Bukan Indonesia terserah
Pilihan kita seharusnya, bukan Indonesia terserah. Sebab, Indonesia terserah, jelas bukan ciri dari sikap kita yang optimistis. Memang hal itu sempat viral di media sosial, namun pada akhirnya, itu harus diterima sebagai bagian dari kritik kepada pemerintah.

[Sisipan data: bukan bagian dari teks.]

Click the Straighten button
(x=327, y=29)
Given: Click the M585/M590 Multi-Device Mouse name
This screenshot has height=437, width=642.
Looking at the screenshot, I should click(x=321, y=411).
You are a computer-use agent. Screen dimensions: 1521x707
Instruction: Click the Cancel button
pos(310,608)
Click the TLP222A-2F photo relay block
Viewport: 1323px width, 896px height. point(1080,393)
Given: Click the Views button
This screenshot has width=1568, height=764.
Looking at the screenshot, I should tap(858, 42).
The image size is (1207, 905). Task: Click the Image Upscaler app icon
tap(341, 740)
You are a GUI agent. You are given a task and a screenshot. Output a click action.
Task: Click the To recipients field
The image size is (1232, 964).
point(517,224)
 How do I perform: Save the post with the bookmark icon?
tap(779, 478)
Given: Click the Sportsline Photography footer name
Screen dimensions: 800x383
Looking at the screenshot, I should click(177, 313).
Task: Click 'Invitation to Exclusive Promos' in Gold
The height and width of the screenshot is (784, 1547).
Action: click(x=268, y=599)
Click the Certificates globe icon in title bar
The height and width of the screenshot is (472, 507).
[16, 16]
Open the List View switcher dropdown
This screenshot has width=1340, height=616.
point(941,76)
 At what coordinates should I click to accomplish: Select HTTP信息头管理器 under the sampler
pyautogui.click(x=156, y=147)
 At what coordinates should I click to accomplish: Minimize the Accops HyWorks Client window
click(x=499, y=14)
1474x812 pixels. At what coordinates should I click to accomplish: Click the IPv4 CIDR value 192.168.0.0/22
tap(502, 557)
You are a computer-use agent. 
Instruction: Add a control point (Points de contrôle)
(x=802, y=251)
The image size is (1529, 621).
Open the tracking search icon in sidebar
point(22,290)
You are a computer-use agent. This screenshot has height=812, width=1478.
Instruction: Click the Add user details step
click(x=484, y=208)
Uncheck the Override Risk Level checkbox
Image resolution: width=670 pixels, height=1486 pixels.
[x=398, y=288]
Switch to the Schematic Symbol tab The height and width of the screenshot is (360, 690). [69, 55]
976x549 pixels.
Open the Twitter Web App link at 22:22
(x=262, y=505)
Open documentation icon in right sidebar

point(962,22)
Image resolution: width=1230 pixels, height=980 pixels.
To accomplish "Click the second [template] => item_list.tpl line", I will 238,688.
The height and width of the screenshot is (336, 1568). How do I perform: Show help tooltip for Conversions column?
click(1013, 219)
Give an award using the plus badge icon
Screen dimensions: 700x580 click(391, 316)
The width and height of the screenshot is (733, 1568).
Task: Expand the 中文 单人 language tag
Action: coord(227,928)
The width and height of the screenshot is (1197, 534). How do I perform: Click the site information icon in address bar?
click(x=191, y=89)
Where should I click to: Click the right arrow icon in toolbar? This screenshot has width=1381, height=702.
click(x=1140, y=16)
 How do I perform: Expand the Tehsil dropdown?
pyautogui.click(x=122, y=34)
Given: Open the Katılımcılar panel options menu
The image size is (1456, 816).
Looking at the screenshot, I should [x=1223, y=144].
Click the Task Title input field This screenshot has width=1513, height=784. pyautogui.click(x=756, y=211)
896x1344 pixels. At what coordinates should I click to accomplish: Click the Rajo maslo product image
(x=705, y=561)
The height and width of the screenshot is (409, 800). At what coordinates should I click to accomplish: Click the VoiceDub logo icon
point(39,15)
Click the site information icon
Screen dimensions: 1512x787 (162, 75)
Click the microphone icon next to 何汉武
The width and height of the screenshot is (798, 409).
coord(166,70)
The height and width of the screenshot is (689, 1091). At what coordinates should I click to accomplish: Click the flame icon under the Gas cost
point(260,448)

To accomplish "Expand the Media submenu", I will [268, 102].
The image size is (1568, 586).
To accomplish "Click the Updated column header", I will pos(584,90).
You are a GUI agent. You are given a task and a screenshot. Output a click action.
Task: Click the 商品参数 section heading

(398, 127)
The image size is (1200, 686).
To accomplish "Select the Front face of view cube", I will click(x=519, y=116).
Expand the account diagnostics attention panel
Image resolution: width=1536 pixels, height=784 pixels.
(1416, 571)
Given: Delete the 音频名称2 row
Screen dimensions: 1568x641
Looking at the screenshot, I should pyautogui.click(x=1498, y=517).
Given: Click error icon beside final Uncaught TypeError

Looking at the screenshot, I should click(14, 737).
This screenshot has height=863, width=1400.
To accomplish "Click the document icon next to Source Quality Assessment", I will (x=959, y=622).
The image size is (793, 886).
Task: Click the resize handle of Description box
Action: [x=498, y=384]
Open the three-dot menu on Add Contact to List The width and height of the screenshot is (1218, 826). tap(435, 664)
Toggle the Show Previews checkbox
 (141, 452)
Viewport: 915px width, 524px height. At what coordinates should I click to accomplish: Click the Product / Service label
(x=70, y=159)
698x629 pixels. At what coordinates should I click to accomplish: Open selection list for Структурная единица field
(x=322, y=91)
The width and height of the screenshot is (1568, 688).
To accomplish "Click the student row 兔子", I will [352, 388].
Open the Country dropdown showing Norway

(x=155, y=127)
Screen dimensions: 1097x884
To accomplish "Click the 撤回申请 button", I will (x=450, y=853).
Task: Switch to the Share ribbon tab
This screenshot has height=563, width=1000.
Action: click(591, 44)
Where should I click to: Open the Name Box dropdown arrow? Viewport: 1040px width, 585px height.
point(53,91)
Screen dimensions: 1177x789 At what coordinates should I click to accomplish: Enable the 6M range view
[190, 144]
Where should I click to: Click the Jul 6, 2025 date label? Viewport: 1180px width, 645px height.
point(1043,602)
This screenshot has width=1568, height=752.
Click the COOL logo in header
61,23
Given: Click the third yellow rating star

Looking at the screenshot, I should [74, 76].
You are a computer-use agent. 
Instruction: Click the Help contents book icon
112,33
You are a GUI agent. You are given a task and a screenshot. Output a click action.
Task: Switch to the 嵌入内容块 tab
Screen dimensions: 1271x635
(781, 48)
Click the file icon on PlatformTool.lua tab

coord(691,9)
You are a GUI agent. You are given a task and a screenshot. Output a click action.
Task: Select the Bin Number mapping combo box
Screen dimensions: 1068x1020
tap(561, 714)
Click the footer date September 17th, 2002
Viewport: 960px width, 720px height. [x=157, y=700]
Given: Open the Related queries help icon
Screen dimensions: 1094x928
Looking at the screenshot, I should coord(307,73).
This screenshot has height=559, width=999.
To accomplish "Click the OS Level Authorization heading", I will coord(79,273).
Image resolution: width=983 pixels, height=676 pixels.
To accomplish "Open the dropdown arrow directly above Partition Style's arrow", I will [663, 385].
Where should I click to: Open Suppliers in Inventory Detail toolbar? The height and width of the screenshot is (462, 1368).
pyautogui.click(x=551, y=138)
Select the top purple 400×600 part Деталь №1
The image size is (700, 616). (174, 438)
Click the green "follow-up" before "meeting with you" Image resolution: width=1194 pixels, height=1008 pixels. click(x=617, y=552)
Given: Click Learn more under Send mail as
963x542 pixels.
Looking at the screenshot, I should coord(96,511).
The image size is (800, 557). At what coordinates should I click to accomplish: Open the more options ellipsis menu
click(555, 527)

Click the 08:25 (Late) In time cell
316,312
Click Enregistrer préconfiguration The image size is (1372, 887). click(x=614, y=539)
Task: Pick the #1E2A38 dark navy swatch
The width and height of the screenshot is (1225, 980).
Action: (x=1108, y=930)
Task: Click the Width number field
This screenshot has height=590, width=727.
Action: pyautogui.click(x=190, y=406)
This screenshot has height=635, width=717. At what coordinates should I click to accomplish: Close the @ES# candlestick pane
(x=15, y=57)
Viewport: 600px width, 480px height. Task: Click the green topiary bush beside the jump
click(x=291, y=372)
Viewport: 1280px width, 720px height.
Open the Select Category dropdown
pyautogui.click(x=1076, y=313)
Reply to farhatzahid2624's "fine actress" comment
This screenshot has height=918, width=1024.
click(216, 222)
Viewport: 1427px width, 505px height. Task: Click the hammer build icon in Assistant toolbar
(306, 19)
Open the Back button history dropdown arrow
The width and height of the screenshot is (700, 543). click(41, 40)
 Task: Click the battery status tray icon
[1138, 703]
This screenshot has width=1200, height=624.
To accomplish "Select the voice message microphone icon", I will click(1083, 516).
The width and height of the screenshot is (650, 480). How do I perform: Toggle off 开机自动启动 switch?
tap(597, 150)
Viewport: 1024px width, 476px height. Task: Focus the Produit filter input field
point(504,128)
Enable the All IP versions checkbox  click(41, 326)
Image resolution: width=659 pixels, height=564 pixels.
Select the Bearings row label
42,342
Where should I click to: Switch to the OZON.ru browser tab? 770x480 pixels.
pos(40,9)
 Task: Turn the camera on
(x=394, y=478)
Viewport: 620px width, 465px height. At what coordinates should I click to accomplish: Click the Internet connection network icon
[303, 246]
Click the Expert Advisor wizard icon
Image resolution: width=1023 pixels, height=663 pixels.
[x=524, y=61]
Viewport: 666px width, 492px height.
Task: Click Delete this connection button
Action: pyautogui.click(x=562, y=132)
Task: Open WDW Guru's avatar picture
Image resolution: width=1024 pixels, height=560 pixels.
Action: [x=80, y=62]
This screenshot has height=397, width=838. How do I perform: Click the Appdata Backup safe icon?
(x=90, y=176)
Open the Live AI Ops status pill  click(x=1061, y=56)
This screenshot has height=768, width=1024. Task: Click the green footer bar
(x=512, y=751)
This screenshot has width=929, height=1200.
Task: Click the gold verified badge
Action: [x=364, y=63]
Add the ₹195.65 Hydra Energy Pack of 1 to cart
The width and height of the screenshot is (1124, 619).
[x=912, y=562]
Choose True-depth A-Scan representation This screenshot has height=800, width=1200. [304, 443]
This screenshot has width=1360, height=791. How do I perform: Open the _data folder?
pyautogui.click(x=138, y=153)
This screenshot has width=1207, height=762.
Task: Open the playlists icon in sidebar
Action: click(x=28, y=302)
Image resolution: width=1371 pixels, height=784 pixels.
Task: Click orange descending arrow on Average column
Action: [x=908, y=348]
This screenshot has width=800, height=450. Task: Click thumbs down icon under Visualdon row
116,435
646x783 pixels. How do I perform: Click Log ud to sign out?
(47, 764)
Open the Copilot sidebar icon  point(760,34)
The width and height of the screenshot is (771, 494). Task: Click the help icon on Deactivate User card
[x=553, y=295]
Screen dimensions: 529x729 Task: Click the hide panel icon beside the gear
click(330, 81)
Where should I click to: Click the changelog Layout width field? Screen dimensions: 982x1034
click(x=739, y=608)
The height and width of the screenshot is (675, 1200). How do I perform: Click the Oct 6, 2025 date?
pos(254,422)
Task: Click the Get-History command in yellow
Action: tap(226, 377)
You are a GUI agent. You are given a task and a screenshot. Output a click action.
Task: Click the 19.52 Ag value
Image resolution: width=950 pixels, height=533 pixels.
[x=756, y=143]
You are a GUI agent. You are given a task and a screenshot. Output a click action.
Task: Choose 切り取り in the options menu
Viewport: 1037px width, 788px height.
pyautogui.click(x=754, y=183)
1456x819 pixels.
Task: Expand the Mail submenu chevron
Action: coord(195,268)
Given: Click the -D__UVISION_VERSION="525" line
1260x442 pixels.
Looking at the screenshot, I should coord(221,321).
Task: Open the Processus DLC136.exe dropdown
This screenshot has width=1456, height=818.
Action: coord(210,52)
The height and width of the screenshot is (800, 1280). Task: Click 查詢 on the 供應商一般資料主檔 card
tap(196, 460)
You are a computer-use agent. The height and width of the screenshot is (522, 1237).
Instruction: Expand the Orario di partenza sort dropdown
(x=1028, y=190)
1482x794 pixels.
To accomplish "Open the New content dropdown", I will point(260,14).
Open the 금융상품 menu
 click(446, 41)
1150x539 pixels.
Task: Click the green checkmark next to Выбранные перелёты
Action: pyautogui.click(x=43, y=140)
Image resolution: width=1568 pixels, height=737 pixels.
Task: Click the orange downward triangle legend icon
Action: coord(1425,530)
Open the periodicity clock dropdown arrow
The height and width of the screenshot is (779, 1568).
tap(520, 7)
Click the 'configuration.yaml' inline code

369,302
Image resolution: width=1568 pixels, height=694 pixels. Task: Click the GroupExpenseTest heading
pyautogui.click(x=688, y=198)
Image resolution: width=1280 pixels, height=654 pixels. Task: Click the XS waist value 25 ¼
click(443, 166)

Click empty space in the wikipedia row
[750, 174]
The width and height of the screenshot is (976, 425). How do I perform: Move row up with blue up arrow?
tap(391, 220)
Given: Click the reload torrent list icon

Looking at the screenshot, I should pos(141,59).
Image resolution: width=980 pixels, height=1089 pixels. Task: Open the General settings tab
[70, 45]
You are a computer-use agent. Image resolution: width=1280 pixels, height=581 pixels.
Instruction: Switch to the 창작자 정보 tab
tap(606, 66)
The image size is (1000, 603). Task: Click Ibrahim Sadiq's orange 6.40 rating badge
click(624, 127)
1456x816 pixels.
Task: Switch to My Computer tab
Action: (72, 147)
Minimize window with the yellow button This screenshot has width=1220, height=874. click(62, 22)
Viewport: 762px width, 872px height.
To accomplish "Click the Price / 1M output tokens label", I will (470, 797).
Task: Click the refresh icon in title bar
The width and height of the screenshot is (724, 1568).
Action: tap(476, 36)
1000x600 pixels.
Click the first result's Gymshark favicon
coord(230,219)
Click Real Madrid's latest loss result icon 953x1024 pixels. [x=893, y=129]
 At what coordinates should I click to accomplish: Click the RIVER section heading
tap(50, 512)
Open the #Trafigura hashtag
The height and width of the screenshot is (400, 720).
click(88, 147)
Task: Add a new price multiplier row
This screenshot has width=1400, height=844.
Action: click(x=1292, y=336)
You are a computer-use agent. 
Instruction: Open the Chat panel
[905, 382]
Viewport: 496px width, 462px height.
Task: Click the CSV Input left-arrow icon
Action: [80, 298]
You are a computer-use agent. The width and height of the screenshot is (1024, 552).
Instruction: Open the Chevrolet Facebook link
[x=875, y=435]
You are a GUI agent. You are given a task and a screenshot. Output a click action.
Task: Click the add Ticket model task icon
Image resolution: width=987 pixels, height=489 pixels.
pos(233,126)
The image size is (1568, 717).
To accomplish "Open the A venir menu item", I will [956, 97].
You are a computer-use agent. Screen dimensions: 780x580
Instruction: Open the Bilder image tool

Perilaku-perilaku yang mencerminkan keterserahan tidak menunjukkan semangat untuk berdamai. Namanya juga terserah. Artinya justru mengalah. Tidak mau berdamai. Lalu membiarkan virus corona semakin mengancam dan menggila. Karena kita membuka diri untuk masuknya virus seperti berkerumun di pusat perbelanjaan demi memenuhi hasrat konsumtivisme.
Memang tagar #IndonesiaTerserah harus kita terima sebagai pemantik. Sebagai pemicu untuk bangkit dari keterpurukan. Bukan untuk diikuti. Atau untuk melemahkan strategi yang masih digodok oleh pemerintah. Sebab, sepertinya selalu ada yang sedang giat memanfaatkan situasi untuk tujuan jangka pendeknya. dan ini perbuatan nista.
Kita sedang butuh kearifan untuk kembali bersatu, bergotongroyong, harus sama-sama proaktif. Sementara sikap pasif dalam keterserahan hanya menjadi belenggu kita untuk Bangkit dalam Optimisme Normal Baru.
Kenormalan baru, new normal harus disongsong, dimasuki. Dan ia hanya bisa dimasuki dengan cara berserah diri kepada Tuhan. Beraktifitas sebagimana biasanya; dengan catatan, membiasakan diri hal baru seperti menjaga dan disiplin menerapkan protokol kesehatan.
Indonesia tidak boleh terserah, tidak boleh menyerah, tapi harus berserah kepada kekuatan yang lebih tinggi sambil terus berikhtiar.